Bir şeylerin ters gittiği ortadaydı. Kübra ayağa kalktığı gibi bir yere tutundu.

"Neredesin şu an?" diye sordu. "Geliyorum. Kumsal gile haber et," dedi ve telefonu kapattı. Anlamazca baktım suratına.

"Ne oluyor Kübra?" dedim yattığım yerden doğrulup oturur bir pozisyona gelirken. Kendine gelmeye çalışır gibi bir hali vardı.

"Ben, şey," dedi odanın kapısını gösterip. "Ben, ben, ben gitmeliyim," dedi ama gözlerinden yaşlar akıyordu. Yürüyecek gücü kendinde bulamıyor gibiydi, olduğu yerde kalmıştı.

"Bana bak," dedim ve kolumdaki serumu çıkartıp hemen onun yanına gittim. "Kübra bana bak. Noluyor? Enes ne dedi?"

"Gitmem gerek, sakın gelme," dedi koşarak giderken ben de arkasından koştum. "Gelme!" diye bağırıyordu ama koşmaya devam ediyordu. Ameliyathanenin oraya iniyordu. Ben de arkasından koşuyordum. Kalbim sıkışıyor gibi oluyordu çünkü birine bir şey olmuştu. Kübra ameliyathanenin önünde çaresizce duran Enes'in yanına koştu ve sarıldı. Enes, Erkut'un yanında demişti Kübra bana. Karşısındaki kişiye 'Erkut nasıl asıl?' diye sormuştu. Erkut'un başına bir şey mi gelmişti? Ben öyle onlara bakarken Enes beni gördü. Hemen Kübra'dan ayrıldı.

"Elis'i neden buraya getirdin?" Kübra bana baktı.

"Neden geldin? Gelme dedim sana," dedi ağlarken.

"İçerideki o mu? O yüzden mi gelmedi yanıma?"

Enes "Elis, söylemedik ona. İçerideki de o değil," dese de az sonra Erkut'un kız kardeşi ağlayarak geldi ve yalanları ortaya çıktı.

"Abim? Abim nerede? Kim ne istemiş? Bizim kan grubumuz aynı. Ben veririm kan," dediğinde başımdan aşağıya kaynar sular döküldü. Kübra hemen Zümrüt'ü tuttu.

"Erkut," diye mırıldandım kendimce. Kumsal ve Özkan'da koşarak geldiler. "Erkut," dedim bir kez daha.

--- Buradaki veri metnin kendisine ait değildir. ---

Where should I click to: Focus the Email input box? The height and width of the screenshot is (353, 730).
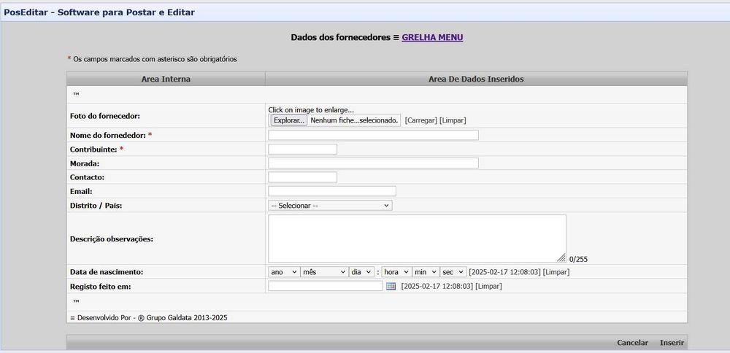[x=332, y=191]
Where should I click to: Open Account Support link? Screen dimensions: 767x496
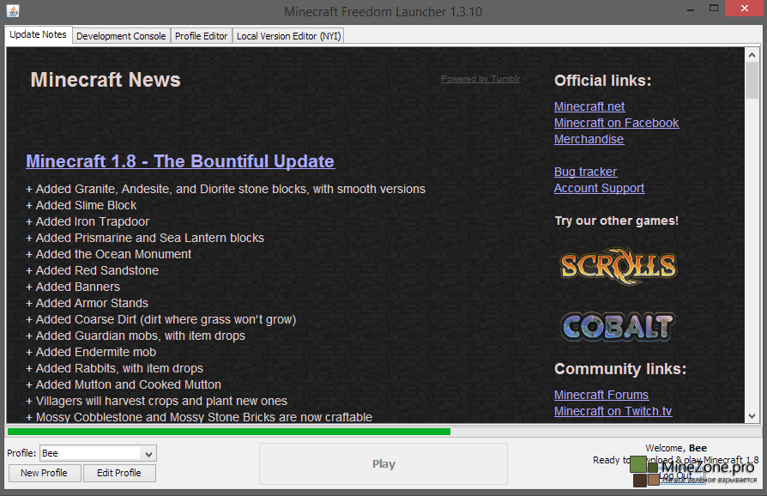[x=599, y=188]
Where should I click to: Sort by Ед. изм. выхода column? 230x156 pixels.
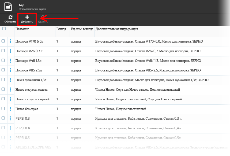point(82,29)
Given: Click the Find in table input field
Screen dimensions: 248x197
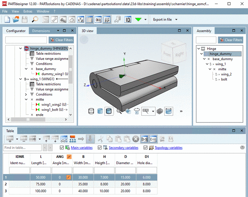Looking at the screenshot, I should 22,148.
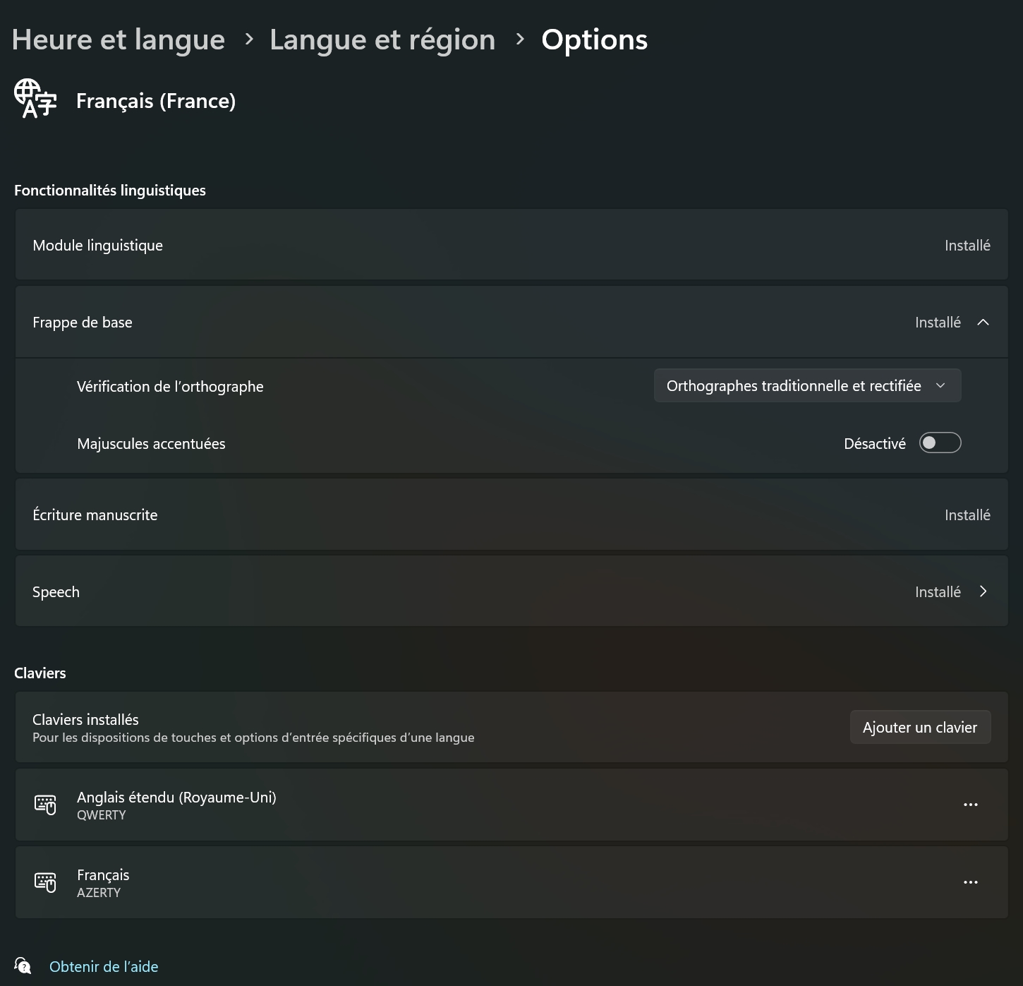The height and width of the screenshot is (986, 1023).
Task: Click the Module linguistique row
Action: (x=512, y=245)
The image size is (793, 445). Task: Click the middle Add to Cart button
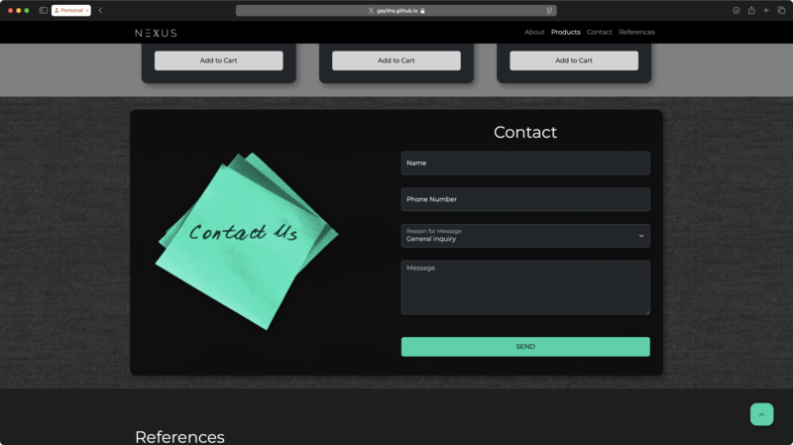click(396, 60)
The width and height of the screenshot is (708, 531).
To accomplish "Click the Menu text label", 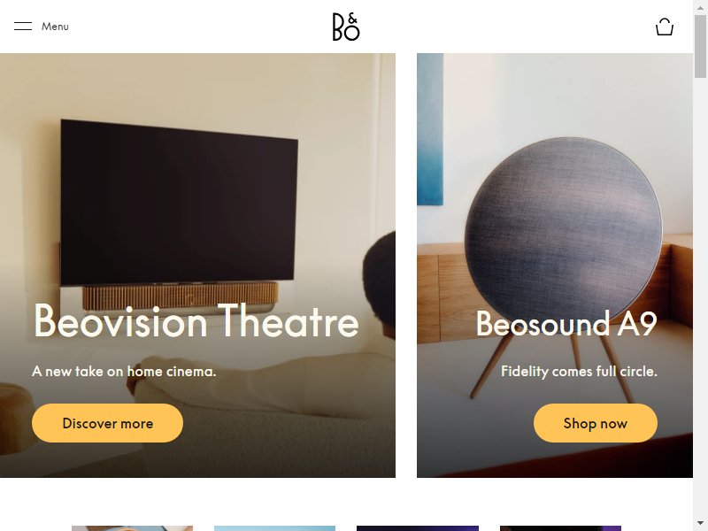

Bir yerlerden çıkıp gelmesini istedim. Her şeyin düzelmesini istedim. Gelip bana sarılmasını istedim en çok. Dediği şeylerden pişman olduğunu ya da bir nedeni olduğunu söylemesini ve sonra el ele burdan çıkıp gitmeyi istedim. Demese de olurdu. İçerideki o olmasındı. Ayaklarımın beni tutmadığını Özkan'ın hızla beni tutması ile anladım. Enes bana bakıyordu. Ne diyeceğini tartar gibi bir hali vardı. Hemşire ameliyathaneden çıktı.

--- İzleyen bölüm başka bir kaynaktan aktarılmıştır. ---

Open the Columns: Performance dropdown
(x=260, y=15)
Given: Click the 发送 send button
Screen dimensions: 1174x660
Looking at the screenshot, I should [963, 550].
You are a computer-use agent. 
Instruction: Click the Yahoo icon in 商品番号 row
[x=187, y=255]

"Buldunuz mu kan?" dedi Enes'e bakıp. Enes hızla kafasını salladı. Zümrüt öne atıldı.

"Abim benim. İçerideki benim abim. Ve kan gruplarımız uyumlu. Ben vereceğim. A pozitif benimde." Kumsal da hemen öne atıldı.

"Benimde A pozitif," dedi telaşla.

"İkinizi alalım o zaman. Buyrun," diyerek onlara yolu gösterdi. Enes eliyle yüzünü kapattı.

"Allah'ım çok şükür, kan bulundu. Çok şükür. Darısı buradan çıkmasına. Lütfen sen onu kurtar. Lütfen," dedi boğuk sesiyle.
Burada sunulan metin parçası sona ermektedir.